The World Health Organization (WHO) on Wednesday approved the world's first vaccine for Malaria and recommended its broad use for children, especially across Africa. The move officials hope will spur stalled efforts to curb the spread of the parasitic disease.
Following a meeting of the United Nations health agency’s vaccine advisory group, WHO director-general Tedros Adhanom Ghebreyesus spoke of “a historic moment.”
“Today’s recommendation offers a glimmer of hope for the continent which shoulders the heaviest burden of the disease and we expect many more African children to be protected from malaria and grow into healthy adults,” said Dr. Matshidiso Moeti, the WHO’s Africa director.
The WHO said its decision was based on results from ongoing research in Ghana, Kenya and Malawi that has tracked more than 800,000 children since 2019.
The malaria vaccine known as Mosquirix was developed by GlaxoSmithKline in 1987. While it’s the first to be authorized, it is only about 30% effective, requires up to four doses, and protection fades after just months.

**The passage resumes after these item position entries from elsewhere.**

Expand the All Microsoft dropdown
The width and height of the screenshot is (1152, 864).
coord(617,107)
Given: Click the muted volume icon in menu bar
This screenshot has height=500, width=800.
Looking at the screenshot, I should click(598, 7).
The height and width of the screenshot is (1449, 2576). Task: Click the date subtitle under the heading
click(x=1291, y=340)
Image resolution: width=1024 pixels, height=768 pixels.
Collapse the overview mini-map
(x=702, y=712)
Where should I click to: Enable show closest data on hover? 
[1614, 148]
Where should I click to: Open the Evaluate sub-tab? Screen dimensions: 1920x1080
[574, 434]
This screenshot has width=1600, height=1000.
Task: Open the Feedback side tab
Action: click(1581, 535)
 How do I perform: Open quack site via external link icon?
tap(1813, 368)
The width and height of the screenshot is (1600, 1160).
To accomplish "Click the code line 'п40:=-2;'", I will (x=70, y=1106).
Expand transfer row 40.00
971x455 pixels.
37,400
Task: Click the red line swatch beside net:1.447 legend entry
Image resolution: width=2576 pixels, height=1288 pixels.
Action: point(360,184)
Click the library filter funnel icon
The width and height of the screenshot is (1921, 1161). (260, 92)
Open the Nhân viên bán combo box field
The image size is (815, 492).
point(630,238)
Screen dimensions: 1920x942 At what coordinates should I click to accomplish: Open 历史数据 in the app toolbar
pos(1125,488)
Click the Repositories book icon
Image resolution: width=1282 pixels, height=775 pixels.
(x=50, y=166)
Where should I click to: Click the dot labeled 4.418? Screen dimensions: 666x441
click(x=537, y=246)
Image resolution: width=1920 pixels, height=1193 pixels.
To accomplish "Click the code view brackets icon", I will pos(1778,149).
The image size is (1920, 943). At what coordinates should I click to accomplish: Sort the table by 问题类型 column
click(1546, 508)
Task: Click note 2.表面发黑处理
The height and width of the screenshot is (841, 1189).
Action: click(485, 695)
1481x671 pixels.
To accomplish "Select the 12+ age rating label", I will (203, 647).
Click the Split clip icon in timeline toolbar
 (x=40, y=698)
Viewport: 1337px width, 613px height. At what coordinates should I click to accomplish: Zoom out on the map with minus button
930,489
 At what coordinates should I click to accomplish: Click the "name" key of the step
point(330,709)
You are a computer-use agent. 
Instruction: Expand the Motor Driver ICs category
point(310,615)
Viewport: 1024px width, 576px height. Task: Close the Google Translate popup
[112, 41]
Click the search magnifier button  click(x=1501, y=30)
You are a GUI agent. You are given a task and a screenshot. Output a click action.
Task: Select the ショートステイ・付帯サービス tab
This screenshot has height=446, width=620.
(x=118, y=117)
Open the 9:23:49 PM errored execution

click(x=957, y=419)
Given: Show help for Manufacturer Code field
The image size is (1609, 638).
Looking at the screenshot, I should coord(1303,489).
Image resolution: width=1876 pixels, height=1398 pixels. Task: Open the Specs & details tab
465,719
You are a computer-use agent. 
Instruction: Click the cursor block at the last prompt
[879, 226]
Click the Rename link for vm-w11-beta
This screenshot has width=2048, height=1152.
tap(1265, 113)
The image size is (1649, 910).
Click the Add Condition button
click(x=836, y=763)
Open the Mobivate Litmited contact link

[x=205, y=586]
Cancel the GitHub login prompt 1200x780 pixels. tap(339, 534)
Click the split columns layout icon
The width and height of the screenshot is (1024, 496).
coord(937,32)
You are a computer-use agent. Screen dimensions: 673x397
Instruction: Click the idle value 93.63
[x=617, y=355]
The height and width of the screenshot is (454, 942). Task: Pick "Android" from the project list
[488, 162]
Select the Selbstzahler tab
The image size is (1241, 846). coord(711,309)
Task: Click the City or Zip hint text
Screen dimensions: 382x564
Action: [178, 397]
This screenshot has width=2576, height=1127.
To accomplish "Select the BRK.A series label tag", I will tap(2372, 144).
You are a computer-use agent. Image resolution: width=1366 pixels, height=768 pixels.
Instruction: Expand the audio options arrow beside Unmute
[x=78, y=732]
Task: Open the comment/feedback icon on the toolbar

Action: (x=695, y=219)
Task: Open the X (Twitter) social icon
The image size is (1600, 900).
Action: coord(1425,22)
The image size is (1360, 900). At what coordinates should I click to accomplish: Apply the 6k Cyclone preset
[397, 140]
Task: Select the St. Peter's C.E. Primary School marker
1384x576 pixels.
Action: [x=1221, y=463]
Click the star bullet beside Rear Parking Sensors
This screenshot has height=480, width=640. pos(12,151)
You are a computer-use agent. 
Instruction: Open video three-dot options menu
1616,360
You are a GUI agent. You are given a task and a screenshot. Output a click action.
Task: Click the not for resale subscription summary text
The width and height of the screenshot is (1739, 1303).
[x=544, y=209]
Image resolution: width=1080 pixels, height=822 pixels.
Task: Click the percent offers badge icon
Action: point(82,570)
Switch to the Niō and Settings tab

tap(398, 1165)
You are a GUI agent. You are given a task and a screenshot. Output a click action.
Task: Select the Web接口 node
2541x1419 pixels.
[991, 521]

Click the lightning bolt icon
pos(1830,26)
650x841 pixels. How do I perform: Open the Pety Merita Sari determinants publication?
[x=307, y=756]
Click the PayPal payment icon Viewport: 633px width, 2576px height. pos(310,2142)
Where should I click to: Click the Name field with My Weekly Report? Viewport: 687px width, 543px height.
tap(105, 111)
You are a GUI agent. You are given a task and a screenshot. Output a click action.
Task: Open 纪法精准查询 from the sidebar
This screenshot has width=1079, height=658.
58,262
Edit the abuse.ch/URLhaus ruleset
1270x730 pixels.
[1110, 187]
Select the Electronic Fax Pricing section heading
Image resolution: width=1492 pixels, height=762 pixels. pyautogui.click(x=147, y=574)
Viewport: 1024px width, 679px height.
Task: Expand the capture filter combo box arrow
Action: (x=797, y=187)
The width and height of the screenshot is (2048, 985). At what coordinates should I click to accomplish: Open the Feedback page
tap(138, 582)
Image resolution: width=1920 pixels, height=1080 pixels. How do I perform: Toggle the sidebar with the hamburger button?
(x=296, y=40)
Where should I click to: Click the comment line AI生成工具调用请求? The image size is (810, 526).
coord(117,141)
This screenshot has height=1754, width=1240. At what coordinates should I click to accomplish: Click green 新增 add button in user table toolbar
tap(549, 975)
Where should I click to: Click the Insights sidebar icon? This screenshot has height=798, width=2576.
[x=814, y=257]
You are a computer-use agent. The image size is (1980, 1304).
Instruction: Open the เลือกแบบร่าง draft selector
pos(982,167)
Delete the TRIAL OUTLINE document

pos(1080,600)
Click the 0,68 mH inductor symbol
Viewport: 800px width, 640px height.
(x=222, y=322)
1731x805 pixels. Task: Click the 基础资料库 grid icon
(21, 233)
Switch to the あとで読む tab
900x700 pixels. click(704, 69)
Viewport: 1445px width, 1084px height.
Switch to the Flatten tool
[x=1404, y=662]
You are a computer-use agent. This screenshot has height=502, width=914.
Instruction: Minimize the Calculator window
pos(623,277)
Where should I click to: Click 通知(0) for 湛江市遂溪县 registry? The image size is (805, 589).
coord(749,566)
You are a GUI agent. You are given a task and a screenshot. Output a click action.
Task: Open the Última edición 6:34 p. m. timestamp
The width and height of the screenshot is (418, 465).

Still, given the extremely high burden of malaria in Africa- where the majority of the world’s more than 200 million cases a year and 400,000 deaths occur- scientists say the vaccine could still have a major impact.
“This is a huge step forward,” said Julian Rayner, director of the Cambridge Institute for Medical Research, who was not part of the WHO decision. “It’s an imperfect vaccine, but it will still stop hundreds of thousands of children from dying.” Rayner said that the vaccine’s impact on the spread of the mosquito-borne disease was still unclear, but pointed to the coronavirus vaccines as an encouraging example.
“The last two years have given us a very nuanced understanding of how important vaccines are in saving lives and reducing hospitalizations, even if they don’t directly reduce transmission.”
Sian Clarke, co-director of the Malaria Centre at the London School of Hygiene and Tropical Medicine, said the vaccine would be a useful addition to other tools against the disease that might have exhausted their utility after decades of use, like bednets and insecticides.
“In some countries where it gets really hot, children just sleep outside, so they can’t be protected by a bednet,” Clarke explained. “So obviously if they’ve been vaccinated, they will still be protected.”
Clarke added that in the last few years little significant progress has been made against malaria. “If we’re going to decrease the disease burden now, we need something else.”